Post-partum blues
Bon ben, c'est aujourd'hui, en fait.
Dimanche, une super course, un super chrono par rapport à mes estimations. Dimanche, lundi, mardi, mercredi : des bouffées d'espoir concernant mon avenir sportif, une euphorie claire et nette. Un footing de récup de 10km lundi, une pause apaisée mardi, une sortie longue sous la pluie (18km en 1h42) mercredi. Le tout, avec de bonnes sensations, sans jamais forcer. La décision, par dessus le marché, d'aller faire un peu de vitesse le jeudi...
Et le voilà qui arrive sans prévenir. Qui me prend par derrière et tout entière en plus. Qui étend ses longs bras et enveloppe mon estime à tous les étages (sportif, affectif, image, apparence, féminité, sens de la vie) pour la plaquer contre le sol.

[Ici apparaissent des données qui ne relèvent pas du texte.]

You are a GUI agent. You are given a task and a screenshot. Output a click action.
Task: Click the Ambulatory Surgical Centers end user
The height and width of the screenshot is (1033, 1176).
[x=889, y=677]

Toi qui me plombes, toi qui me mines, toi qui m'inondes et qui me brimes. Je te connais, je te reconnais. Tu me suis à la trace, depuis longtemps. Tu es puissant. Très puissant. Tu guettes la moindre escalade de plaisir, la moindre exaltation jouisseuse. Et tu as eu raison puisque depuis dimanche j'y ai lamentablement cédé. (Moi, nouvelle reine du 20km, un potentiel encore inexploité, un corps vierge de tout fractionné, les lauriers m'attendaient, dans quelques mois, quelques années tout au plus). C'était le up. C'était l'appel que tu attendais, toi, le down, pour me ramener sur terre, sous terre.

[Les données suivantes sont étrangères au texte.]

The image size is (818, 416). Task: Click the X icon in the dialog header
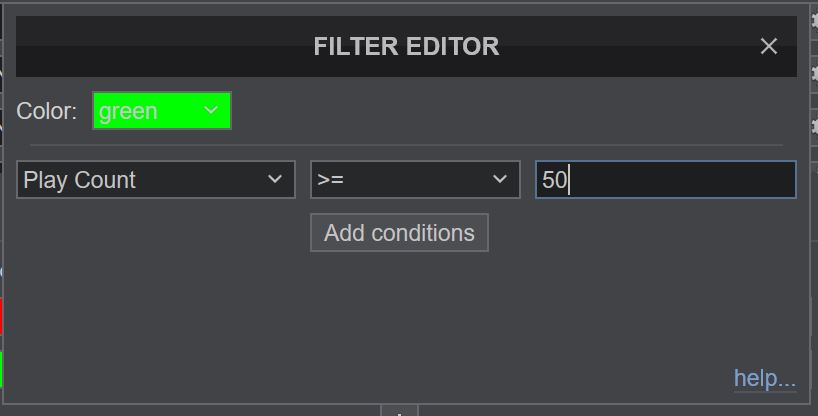coord(768,46)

Tu as pris ce matin ta forme préférée, celle du discours accusateur de mes courbes, muscles, chairs, airs. Celui de l'oeil implacable et de la sentence radicale.
Comme d'habitude, tu as fonctionné. Au bout de quelques heures, je me suis mise à me souvenir que j'avais 5 bons kilos en trop, une coupe de cheveux ratée, des joues trop rebondies, des cuisses énormes, des membres épais.Tu me dictais tout ça. Que j'avais tort de me sentir cygne tandis que j'arborais une armure de Golgoth. Que mes chronos de course n'étaient pas si bons comparés à ceux des autres. Que j'étais au chômage depuis 137 jours et que je ne servais à rien. Oui, tu as réussi à me faire dire que je ne servais à rien. Parce que je ne vais pas au travail le matin et que la course à pied est l'unique chose qui occupe mes journées.

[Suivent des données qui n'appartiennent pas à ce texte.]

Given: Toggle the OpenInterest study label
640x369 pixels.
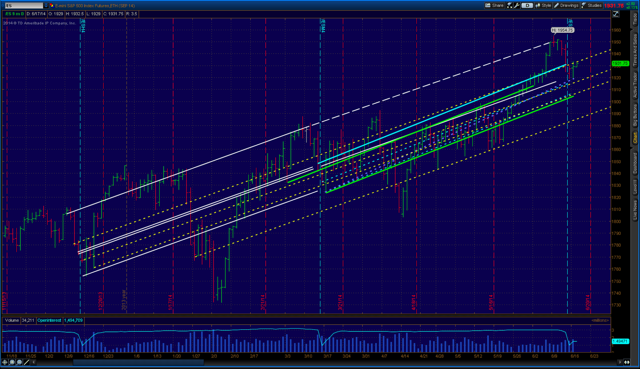Looking at the screenshot, I should click(x=49, y=320).
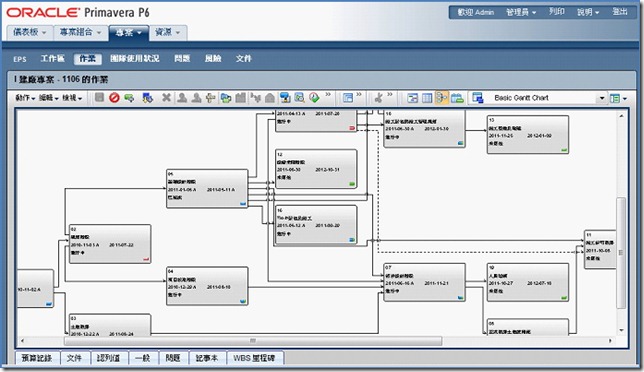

Mais pas cette fois, non. Je te sens encore là à l'heure où j'écris ces mots. Tu as envie de t'insinuer entre les lignes, tu as envie de récupérer mon discours et de le tordre dans ton sens. Tu veux que j'écrive que tu as raison, que je ne sers à rien, que je suis épaisse et que je suis inférieure.
Mais pas cette fois, non. Je t'ai trop laissé triompher, pour savoir que les pentes où tu me mènes sont pires encore que les constats que tu dresses.
Je te le dis gentiment: tu as tort. Je décide de ne pas te croire. Tu ne m'empêcheras pas de prendre soin de moi. J'apprends de mieux en mieux à le faire et je vais continuer.
Va-t'en maintenant.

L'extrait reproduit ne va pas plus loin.